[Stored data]
'''
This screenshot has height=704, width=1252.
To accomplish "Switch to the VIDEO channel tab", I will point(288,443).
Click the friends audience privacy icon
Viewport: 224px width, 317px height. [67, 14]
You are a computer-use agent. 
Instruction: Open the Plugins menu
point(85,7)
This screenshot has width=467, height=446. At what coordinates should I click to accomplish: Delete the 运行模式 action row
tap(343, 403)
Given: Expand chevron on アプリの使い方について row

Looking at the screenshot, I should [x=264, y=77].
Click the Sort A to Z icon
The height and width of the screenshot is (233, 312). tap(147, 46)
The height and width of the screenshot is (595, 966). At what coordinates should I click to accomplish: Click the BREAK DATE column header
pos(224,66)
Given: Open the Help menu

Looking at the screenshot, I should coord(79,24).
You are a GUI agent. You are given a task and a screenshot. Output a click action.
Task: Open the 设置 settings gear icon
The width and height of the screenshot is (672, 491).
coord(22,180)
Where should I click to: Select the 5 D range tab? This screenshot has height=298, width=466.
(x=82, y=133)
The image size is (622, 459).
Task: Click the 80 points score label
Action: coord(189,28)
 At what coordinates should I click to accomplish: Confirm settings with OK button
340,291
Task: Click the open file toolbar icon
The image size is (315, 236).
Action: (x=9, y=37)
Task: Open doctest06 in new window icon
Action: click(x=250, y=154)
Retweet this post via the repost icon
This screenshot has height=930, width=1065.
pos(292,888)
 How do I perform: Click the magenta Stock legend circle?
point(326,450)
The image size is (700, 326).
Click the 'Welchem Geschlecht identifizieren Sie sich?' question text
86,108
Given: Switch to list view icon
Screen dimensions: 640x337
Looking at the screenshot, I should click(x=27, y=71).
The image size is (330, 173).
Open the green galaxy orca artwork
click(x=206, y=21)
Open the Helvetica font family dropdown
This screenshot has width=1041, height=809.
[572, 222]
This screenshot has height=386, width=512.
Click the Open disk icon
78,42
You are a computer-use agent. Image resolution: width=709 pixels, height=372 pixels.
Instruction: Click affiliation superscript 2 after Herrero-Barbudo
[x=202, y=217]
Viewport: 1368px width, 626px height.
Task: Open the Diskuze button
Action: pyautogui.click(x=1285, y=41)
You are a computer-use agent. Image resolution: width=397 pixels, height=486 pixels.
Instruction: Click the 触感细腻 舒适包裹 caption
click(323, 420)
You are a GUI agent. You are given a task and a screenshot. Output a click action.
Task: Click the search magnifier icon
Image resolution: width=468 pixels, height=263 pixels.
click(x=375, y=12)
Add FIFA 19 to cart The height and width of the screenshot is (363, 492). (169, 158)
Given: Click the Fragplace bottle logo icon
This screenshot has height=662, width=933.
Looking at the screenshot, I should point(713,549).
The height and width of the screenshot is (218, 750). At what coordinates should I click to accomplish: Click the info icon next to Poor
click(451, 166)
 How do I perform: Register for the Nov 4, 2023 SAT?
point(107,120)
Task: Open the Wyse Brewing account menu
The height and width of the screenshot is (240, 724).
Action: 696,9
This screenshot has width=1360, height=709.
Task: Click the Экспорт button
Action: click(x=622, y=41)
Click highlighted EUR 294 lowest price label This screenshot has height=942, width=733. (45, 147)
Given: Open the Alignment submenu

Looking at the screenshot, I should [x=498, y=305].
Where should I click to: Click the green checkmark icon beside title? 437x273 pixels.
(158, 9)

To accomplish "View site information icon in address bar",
'''
→ WHAT TO DO
Look through the data above and return exactly the lines from the one that contains "Task: Click the search magnifier icon" to the one that contains "Given: Click the Fragplace bottle logo icon", inclusive, with nothing else.

→ TASK RESULT
Task: Click the search magnifier icon
Image resolution: width=468 pixels, height=263 pixels.
click(x=375, y=12)
Add FIFA 19 to cart The height and width of the screenshot is (363, 492). (169, 158)
Given: Click the Fragplace bottle logo icon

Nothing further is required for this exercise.